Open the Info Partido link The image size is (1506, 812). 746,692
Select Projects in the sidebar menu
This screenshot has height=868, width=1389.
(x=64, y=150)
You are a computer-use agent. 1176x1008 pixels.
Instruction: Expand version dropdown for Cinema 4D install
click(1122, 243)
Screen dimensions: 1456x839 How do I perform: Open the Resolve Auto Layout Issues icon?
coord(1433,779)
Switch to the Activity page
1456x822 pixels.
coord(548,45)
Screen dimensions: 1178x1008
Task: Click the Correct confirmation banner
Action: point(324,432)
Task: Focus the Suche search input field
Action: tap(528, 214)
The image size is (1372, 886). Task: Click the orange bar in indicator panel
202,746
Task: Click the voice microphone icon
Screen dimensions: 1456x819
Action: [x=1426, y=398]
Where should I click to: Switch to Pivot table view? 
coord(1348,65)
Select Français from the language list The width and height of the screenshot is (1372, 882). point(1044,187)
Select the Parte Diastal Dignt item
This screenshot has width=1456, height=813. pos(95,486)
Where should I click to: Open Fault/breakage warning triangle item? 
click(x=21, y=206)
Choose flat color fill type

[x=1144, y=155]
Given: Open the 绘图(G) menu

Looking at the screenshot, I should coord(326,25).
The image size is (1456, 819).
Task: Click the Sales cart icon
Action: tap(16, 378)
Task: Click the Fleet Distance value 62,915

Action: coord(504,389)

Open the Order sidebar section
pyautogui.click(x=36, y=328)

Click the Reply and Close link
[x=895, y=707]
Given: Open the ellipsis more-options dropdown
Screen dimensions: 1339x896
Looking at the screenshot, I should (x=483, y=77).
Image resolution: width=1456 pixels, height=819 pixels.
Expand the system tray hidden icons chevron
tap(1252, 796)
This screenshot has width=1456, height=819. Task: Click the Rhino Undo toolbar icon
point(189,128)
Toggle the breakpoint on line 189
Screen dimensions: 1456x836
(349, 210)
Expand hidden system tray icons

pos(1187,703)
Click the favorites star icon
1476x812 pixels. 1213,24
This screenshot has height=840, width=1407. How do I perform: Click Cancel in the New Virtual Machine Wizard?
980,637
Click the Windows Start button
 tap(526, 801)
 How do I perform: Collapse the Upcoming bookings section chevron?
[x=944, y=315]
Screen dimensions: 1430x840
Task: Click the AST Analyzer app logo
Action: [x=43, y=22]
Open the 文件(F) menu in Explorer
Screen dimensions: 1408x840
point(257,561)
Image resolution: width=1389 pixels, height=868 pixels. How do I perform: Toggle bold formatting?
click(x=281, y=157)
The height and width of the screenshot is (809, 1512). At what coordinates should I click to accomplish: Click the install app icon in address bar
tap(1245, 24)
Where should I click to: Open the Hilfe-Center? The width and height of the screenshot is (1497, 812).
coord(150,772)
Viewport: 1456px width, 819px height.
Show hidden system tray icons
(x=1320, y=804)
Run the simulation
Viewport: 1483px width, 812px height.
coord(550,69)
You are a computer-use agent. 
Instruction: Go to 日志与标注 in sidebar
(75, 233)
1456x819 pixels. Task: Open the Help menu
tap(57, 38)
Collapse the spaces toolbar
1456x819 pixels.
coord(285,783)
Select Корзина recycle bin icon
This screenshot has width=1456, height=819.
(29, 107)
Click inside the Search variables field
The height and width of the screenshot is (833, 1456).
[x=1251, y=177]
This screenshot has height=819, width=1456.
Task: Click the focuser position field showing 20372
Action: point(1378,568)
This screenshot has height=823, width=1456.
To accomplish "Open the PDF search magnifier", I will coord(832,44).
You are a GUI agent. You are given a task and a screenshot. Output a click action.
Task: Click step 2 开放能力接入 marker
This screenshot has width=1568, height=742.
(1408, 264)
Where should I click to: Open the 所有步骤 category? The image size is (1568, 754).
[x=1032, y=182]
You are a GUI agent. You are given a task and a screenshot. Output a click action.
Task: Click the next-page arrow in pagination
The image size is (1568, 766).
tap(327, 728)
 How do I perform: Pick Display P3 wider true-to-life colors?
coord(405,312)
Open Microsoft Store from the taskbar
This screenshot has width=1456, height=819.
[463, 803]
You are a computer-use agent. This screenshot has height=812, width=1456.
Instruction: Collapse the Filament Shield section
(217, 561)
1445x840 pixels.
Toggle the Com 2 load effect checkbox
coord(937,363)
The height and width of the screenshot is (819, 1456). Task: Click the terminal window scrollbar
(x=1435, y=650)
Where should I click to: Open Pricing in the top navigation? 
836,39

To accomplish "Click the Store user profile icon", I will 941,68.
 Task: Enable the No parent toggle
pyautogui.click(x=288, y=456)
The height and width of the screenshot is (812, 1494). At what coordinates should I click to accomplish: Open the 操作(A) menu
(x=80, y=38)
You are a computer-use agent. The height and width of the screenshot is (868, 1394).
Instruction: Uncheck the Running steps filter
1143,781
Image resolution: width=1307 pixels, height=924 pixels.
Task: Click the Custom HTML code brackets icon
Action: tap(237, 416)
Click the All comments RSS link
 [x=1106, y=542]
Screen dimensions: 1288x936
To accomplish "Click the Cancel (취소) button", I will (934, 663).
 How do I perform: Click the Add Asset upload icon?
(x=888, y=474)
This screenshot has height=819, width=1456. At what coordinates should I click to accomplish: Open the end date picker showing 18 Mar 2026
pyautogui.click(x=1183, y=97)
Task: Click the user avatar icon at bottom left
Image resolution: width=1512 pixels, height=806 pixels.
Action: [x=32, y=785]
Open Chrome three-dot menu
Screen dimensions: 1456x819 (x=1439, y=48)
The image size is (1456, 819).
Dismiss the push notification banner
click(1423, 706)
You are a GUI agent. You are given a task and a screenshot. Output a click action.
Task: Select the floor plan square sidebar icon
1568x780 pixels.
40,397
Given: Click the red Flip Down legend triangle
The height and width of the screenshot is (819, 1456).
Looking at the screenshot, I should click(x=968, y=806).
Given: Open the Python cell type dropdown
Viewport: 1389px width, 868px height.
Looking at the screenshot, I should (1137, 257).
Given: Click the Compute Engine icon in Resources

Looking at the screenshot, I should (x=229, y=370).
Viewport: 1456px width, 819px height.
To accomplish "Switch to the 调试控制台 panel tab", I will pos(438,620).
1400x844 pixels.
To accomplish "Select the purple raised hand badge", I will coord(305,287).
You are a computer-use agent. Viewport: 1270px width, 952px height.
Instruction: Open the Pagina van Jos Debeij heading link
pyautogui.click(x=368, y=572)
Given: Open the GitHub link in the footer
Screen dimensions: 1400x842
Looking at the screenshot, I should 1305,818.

####################

> [TASK ITEM]: Find how many lines of the entries include the word "from". The number is the entire reply.

> [TASK OUTPUT]: 2